Directory Trees Issue 14

"Linux Gazette...making Linux just a little more lovable!"

Directory Trees in Outline Format

By James T. Dennis jim@starshine.org

Since I frequently post messages to various Unix and Linux newsgroups and mailing lists I often get technical questions mailed to me ``out of the blue.''

I recently received a request for a script to produce the following sort of output:

 
        dir/
	   file1
	   file2
        file
	dir/
	   dir/
	      file

	(etc)

Here was my quick and dirty solution:

 
     	find . | awk -F/ '{for (x=1;x<NF;x++) { printf "\t"}; print $NF}'

... which only does about 80% of the job. The only problem is that the directory entries don't end with the ``/'' to indicate their file type. It was late -- so that's what I sent him.

Here's how that works:

find . just prints a list of full paths (using GNU find). Some non-Linux users may have to using 'find . -print' to accomplish this (or update to the GNU version on their systems).

awk is a text processing language/utility.

The -F (capital ``f'') sets a field separator to the '/' (slash character). Awk defaults to parsing it's input into records (lines) of fields (whitespace delimited). Using the -F allows me to tell awk to treat each record (still just lines) as a group of fields that are separated by slashes -- allowing me to deal with each directory element as a separate element very easily.

The next parameter to awk is a short program -- a for loop (like the C for() construct). It iterates from 1 to NF.

NF in awk is the ``number of fields'' for each record. This, among many other values, is preset by awk as it parses its input.

Awk defaults to reading it's input from a pipe or from each file listed after it's script on the command line. We're supplying it with input through the pipe, of course.

In the body of my awk 'for' loop I simply print a tab for each directory named in that line. This has the appearance of "wiping out" all of the leading directory names and indenting my line as desired.

Finally, after the end of the for loop I simply print the last field ($NF). Note how the printf takes a string similar to C's printf -- and it doesn't assume a newline. I could put C-like format specifiers like %s and %f in there -- and I'd have to supply additional parameters to the printf call if I did.

By contrast the awk print command (no trailing ``f'') does add an ORS (output record separator) character to the end of its line and doesn't treat its first argument as a format specification.

This evening I happened to be cleaning up my home directory (while procrastinating on doing paying work and cleaning the house) I happened across a copy of this and decided to fix it.

 
		find . | { while read i ; 
			do 
			   [ -d $i ] \
			   && echo $i/  \
			   || echo $i 
			   done } \
			   | awk -F/ '
			   	/\/$/ { for (x = 1; x < NF -1 ;x++) {  
						printf "\t" }; 
				        print $(NF-1) "/";
					next;
					} 
				{ for (x = 1; x < NF; x++) {  
					printf "\t" } 
				  print $NF }'

Note that the original script: 'find ....| awk -F/ ...' is mostly still there.
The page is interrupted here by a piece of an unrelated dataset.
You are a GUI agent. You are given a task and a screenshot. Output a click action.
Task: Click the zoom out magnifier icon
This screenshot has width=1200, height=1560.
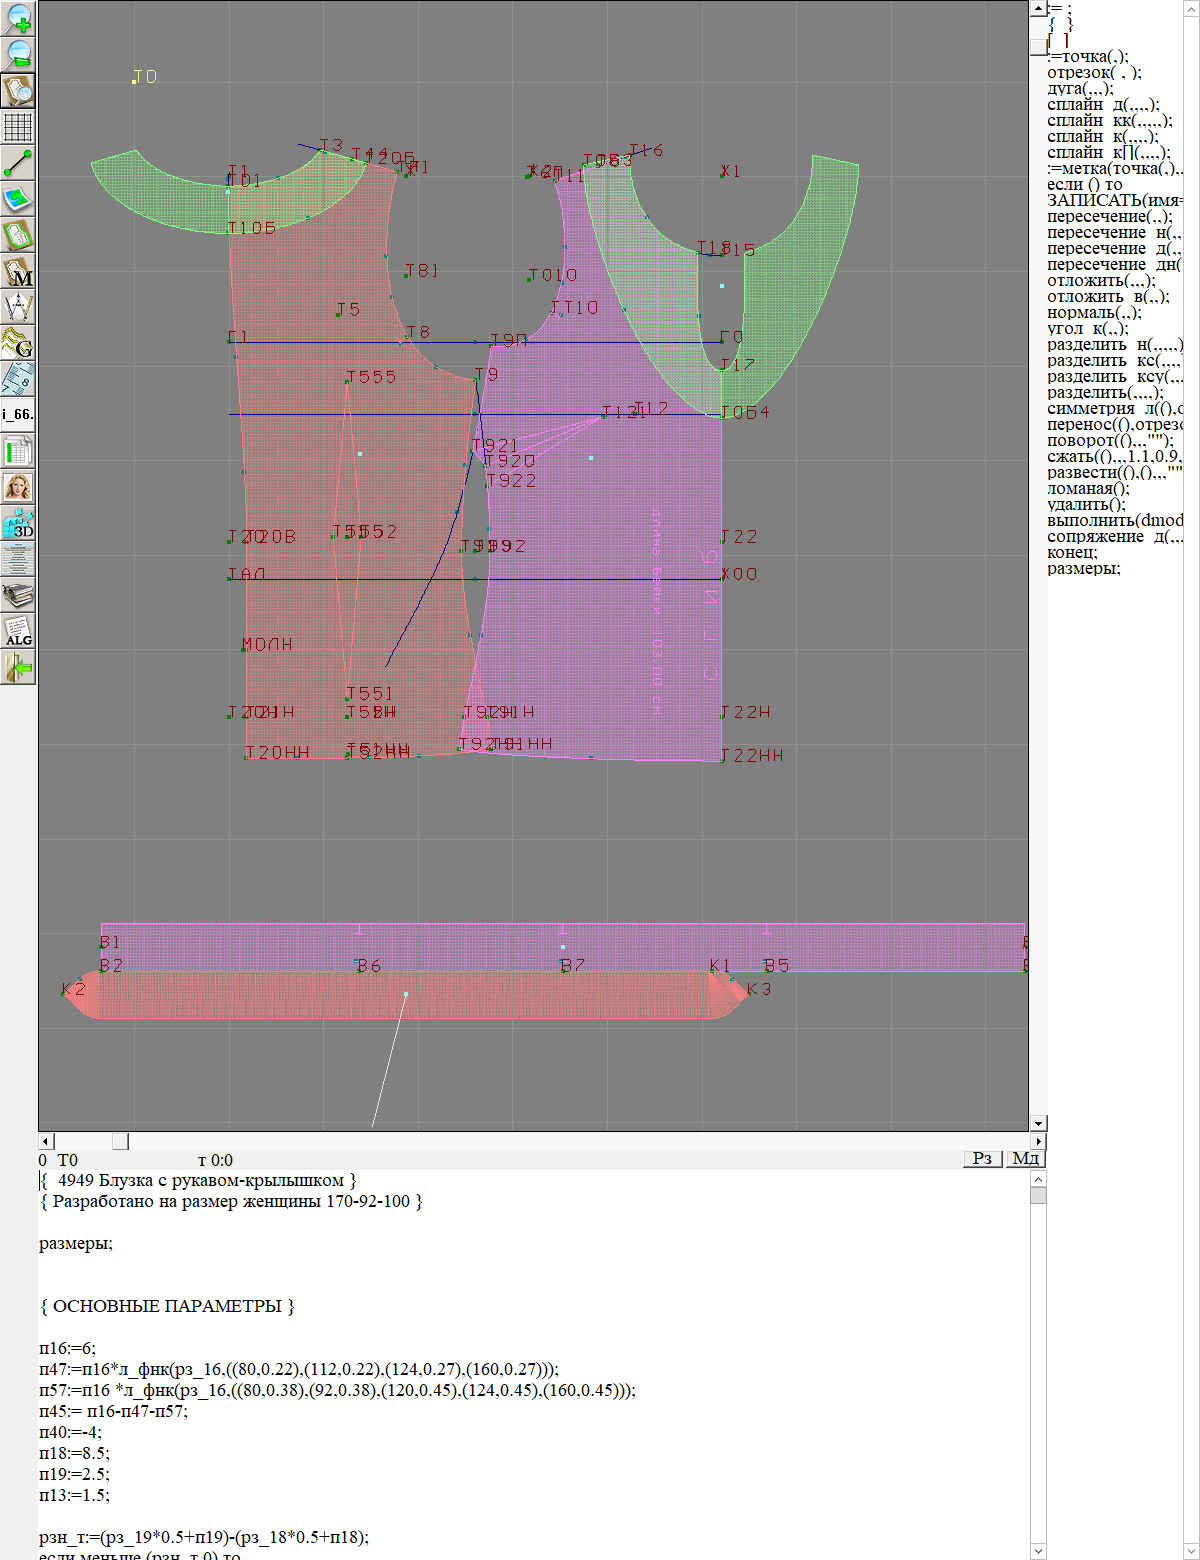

But the script has gone from one line to eleven -- all to get that silly little slash character on the end of each directory name.

(If anyone as a shorter program -- I'd like to see it -- there's probably a fairly quick way to do this using perl and find2perl)

The main thing I've added is the while loop which works like this:

find's output is piped into a group of commands (that's what the braces are for). That group of commands starts with a bash "while... do" loop. The bash "while...do" loop works like this:

 
			'while'
				some command returns no error
				'do'
				some commands

'done' Note that, unlike C or Pascal programming the ``condition'' for the while loop is actually any command (or group of commands -- enclosed in braces or parentheses). The fact that programs return values (called errorlevels in DOS and some Mainframe OS) makes all commands implicitly ``conditions.'' (Actually C allows a variety of function calls within conditionals -- but we won't go into that).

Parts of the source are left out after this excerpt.